__Task item__:
In the listing below, the lines starting with the line with "Viewport: 1456px width, 819px" and going on through the line with "Click plus icon" are to be reproduced exactly, and only those.

__Stored data__:
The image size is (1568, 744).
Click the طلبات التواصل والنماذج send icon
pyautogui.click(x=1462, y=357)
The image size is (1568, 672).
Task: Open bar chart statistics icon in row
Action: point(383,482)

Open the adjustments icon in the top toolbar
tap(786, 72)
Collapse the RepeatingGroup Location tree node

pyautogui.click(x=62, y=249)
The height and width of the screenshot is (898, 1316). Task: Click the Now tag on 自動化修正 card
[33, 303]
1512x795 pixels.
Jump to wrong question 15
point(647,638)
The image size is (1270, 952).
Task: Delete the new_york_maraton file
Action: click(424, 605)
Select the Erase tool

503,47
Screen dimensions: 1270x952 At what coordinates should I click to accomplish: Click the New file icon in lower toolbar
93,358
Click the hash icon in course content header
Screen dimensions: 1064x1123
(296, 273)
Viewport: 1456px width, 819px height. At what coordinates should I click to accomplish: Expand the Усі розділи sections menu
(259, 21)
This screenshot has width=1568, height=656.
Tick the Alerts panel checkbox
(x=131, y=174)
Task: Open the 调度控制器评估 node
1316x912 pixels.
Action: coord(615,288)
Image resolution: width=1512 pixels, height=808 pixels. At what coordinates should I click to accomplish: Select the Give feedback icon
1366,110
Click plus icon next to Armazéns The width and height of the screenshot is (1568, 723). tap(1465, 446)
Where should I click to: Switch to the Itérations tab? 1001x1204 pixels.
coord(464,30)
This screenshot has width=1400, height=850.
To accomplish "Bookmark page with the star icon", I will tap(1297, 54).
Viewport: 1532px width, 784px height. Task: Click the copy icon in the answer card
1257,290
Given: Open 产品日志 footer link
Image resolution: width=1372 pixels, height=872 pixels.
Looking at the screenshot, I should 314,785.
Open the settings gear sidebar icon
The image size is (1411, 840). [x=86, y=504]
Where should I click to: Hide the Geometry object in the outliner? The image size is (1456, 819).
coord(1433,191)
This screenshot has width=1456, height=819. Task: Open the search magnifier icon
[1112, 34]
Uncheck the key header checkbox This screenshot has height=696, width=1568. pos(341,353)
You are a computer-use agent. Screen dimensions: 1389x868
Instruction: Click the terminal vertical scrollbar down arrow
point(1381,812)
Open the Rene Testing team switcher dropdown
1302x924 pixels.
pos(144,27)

__Exercise result__:
Viewport: 1456px width, 819px height. At what coordinates should I click to accomplish: Expand the Усі розділи sections menu
(259, 21)
This screenshot has width=1568, height=656.
Tick the Alerts panel checkbox
(x=131, y=174)
Task: Open the 调度控制器评估 node
1316x912 pixels.
Action: coord(615,288)
Image resolution: width=1512 pixels, height=808 pixels. At what coordinates should I click to accomplish: Select the Give feedback icon
1366,110
Click plus icon next to Armazéns The width and height of the screenshot is (1568, 723). tap(1465, 446)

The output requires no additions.